WILLKOMMEN IM SHOPPING DILEMMA

Von Seeperlen
Eigentlich wollte ich heute über tolle Adressen für Basics schreiben (Mache ich auch noch. Versprochen!). Aber je länger ich darüber nachgedacht habe, welche Shops und Marken ich guten Gewissens empfehlen kann, desto unsicherer wurde ich. Für jeden auch nur ansatzweise kritisch denkenden Menschen sind Shoppen und Mode einfach keine unverfänglichen, rein unterhaltsamen Themen mehr. Wenn ich hier eine Empfehlung ausspreche, dann möchte ich voll und ganz dahinter stehen können. Leider wird das immer schwieriger. Woran erkennt man, was wirklich "gut" ist, im Sinne von Qualität, Herkunft und Preis-Leistungs-Verhältnis? 
Ein hoher Preis ist keine Garantie für gute Qualität, wie man inzwischen weiss. Teure Labels lassen ihre Kleidung in den selben Fabriken nähen wie günstige Highstreet Ketten. Sogar Marken, die eigentlich für Luxus und Couture stehen, lassen billig im Ausland produzieren und nehmen für geringe Produktionskosten gerne unmenschliche Arbeitsbedingungen in Kauf. Eigentlich ist es ja komisch, dass jemals angenommen wurde, es sei anders. Warum sollte wirtschaftlich kalkuliertes Denken und Handeln vor namenhaften Modehäusern halt machen? Vielleicht weil hier nicht so offensichtliche Massen produziert werden. 

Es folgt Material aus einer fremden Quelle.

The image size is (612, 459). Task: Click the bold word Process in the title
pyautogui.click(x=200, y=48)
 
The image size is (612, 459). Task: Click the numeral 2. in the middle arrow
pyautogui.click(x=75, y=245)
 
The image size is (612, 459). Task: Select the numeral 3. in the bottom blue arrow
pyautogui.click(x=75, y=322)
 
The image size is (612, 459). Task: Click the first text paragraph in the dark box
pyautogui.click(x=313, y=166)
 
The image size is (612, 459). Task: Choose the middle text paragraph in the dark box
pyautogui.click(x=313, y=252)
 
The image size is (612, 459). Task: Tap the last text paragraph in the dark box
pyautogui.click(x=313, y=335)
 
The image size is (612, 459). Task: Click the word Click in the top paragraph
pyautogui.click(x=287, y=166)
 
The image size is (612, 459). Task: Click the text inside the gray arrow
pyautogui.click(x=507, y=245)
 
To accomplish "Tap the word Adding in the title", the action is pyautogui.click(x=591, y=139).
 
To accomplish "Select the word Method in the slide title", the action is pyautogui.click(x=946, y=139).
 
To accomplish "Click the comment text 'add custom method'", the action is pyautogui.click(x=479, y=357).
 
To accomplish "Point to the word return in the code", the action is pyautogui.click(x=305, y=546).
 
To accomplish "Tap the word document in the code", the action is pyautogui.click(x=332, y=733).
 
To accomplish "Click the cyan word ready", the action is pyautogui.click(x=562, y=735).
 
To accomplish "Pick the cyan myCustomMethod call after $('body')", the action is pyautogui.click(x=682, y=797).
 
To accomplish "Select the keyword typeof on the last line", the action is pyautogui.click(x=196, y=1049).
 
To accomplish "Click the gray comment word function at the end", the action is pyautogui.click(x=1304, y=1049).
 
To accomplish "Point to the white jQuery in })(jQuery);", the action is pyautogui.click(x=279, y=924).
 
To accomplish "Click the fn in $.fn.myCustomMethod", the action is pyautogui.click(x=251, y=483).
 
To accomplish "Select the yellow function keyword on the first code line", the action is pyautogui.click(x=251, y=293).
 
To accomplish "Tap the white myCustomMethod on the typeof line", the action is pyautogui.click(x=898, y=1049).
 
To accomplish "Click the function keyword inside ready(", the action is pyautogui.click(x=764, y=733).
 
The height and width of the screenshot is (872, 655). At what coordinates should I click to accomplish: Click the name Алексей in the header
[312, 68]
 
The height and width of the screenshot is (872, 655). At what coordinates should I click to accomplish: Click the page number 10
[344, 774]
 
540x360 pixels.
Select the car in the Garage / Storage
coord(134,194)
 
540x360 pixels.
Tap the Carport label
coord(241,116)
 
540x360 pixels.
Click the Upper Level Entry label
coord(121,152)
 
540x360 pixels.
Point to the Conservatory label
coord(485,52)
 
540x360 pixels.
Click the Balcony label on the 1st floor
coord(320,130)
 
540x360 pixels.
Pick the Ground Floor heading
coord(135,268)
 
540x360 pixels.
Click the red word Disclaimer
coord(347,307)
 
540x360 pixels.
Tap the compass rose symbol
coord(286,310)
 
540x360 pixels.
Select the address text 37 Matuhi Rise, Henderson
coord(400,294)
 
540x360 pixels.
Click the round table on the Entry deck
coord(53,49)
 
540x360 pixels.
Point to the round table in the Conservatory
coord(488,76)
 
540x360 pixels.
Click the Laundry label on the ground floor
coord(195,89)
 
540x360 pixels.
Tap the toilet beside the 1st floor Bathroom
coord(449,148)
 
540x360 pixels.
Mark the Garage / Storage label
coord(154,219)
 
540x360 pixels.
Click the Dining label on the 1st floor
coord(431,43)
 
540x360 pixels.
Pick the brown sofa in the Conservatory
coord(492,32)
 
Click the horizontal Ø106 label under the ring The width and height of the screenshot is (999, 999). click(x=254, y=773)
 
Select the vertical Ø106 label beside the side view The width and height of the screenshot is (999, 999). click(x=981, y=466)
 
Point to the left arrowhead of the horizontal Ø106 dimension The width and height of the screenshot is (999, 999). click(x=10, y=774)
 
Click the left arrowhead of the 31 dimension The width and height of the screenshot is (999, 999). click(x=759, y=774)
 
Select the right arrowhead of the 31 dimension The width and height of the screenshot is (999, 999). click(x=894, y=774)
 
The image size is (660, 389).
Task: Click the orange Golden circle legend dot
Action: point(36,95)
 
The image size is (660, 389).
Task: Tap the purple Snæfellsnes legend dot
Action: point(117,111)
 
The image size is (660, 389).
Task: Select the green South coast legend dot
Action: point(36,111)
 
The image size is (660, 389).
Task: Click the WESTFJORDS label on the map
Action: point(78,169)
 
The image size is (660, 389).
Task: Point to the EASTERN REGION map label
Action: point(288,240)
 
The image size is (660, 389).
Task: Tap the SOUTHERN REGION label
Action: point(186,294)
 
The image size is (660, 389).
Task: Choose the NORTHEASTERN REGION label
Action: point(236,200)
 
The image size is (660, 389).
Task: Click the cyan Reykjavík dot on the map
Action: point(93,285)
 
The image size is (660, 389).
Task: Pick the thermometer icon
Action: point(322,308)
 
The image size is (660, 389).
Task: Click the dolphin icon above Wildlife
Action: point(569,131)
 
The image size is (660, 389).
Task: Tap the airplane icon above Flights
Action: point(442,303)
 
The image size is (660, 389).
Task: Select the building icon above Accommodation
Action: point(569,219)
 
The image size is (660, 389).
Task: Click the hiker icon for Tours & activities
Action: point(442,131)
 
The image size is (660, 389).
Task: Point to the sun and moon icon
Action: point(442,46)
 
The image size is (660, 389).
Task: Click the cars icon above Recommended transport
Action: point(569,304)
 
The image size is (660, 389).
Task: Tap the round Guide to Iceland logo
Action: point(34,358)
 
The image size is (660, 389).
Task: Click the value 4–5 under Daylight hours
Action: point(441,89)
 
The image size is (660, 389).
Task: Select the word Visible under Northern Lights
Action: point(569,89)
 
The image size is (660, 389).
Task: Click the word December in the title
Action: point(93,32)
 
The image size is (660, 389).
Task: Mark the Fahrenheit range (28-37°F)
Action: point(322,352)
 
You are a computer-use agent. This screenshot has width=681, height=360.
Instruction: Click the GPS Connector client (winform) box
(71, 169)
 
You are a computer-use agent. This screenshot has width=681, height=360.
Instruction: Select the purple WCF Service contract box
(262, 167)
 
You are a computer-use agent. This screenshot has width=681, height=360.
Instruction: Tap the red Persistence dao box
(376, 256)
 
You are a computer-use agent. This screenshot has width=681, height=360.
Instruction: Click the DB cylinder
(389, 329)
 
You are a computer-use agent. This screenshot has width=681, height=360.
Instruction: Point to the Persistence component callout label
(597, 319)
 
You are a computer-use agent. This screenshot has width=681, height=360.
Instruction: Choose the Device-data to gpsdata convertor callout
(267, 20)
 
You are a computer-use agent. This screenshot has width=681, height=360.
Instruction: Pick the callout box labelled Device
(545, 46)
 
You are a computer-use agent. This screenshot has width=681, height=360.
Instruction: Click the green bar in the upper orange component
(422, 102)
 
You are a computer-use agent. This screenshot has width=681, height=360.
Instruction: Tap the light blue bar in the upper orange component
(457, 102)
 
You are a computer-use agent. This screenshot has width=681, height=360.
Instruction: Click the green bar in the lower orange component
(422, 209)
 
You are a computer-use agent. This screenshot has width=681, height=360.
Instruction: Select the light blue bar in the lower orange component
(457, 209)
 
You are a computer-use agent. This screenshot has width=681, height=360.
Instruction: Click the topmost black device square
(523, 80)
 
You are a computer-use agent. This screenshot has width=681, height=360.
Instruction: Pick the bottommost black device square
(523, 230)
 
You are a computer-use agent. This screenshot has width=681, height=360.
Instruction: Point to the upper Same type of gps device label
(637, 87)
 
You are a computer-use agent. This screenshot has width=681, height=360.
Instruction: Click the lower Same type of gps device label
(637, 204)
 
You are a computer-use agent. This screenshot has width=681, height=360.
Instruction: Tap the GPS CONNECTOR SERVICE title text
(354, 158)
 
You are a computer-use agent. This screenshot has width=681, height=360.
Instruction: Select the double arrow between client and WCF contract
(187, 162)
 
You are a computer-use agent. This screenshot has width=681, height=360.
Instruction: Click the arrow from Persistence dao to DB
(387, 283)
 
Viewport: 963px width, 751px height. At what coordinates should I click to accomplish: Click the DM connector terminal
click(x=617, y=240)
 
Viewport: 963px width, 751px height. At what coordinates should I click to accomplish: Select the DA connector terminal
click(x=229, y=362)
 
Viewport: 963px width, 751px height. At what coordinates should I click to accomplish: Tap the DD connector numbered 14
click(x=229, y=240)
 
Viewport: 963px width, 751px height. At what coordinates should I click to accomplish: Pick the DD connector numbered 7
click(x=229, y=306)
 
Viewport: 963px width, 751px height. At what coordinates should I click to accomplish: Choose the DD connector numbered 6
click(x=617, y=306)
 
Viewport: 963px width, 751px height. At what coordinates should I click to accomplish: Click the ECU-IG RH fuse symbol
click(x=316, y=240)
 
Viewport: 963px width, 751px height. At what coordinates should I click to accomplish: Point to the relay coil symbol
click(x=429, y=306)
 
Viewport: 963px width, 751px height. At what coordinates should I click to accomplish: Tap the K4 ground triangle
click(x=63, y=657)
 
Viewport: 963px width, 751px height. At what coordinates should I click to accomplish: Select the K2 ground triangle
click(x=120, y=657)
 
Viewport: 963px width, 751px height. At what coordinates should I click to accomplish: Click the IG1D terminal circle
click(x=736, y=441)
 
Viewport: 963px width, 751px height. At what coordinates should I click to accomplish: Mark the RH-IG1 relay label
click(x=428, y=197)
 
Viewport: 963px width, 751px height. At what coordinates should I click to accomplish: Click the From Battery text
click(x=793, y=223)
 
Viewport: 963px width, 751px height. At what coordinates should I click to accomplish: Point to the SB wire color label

Bei H&M & Co. beschleicht einen ja schon beim Betreten des Geschäfts das Gefühl, dass all diese Berge von Klamotten einfach nicht in Ordnung sein können. Das verrät allein der oft leicht chemische Geruch, der von den zwanzig Exemplaren einer einzigen Hose ausgeht, die in hundert anderen Filialen in derselben Stückzahl hängt. Also sage ich mir "Nein. Das will ich nicht mehr!" und bestelle eine teure Markenjeans. Aber die riecht beim Auspacken genauso chemisch und färbt obendrein noch meinen Lieblingsmantel schlumpfblau. Dann gibt es Labels wie FTC oder Armed Angels, die sich für vernünftig produzierte Mode stark machen. Den höheren Preis für fair gehandelte und produzierte Kleidung würde ich ja gerne noch bezahlen, aber meistens scheitert es daran, dass das Sortiment aus Kapuzenpullis und T-Shirts mit ulkigen Motiven besteht.
Was tun? Nackt gehen ist in unserer westlichen Gesellschaft eher verpönt, also auch keine Alternative. Wäre im Winter ja auch viel zu kalt. So wird eine harmlose Shoppingtour zu einem Dilemma ohne Ausweg. Weniger kaufen ist ein viel gepriesener und sicher auch vernünftiger Ansatz. Aber ich verwöhne mich eben gerne mal mit einer Kleinigkeit oder stöbere bei einem Shoppingbummel durch die Geschäfte - was hier in Konstanz bedeutet, dass man bei Zara und H&M reinschaut. In den meisten Einkaufsstraßen in deutschen Städten sieht es nicht anders aus. 
Ach, so vieles müsste sich ändern. Ich wünsche mir mehr Diversität und Transparenz von den Geschäften und Onlineshops. Ich wünsche mir, dass Kleidung wieder als ein Stück Handwerkskunst, als ein Produkt mit einem bestimmten Wert wahrgenommen wird. Nicht mehr als Wegwerfgegenstand. Ich wünsche mir, dass Konsumenten den Preis und die Herkunft von Kleidung besser nachvollziehen und damit eine fundierte Kaufentscheidung treffen können. Ich wünsche mir auch mehr Unternehmen, die klassische Basics wie Blazer und Blusen nachhaltig und fair produzieren. 
Letzten Endes wünsche ich mir auch für mich selbst die Standhaftigkeit, öfter "Nein" zu sagen. Weniger zu kaufen, öfter zu verzichten und mich an dem zu erfreuen, was ich besitze. Das ist mein fester Vorsatz für die Zukunft. Denn ich bin auch der Meinung, dass gerade Menschen, die über Mode schreiben, eine Verpflichtung haben, dieses Thema mit kritischem Verstand zu behandeln, anstatt den unbedarften Shopping-Animateur zu geben, der jeden Tag für ein neues Produkt die Werbetrommel rührt. Sicher keine leichte Aufgabe, aber ich werde mir Mühe geben.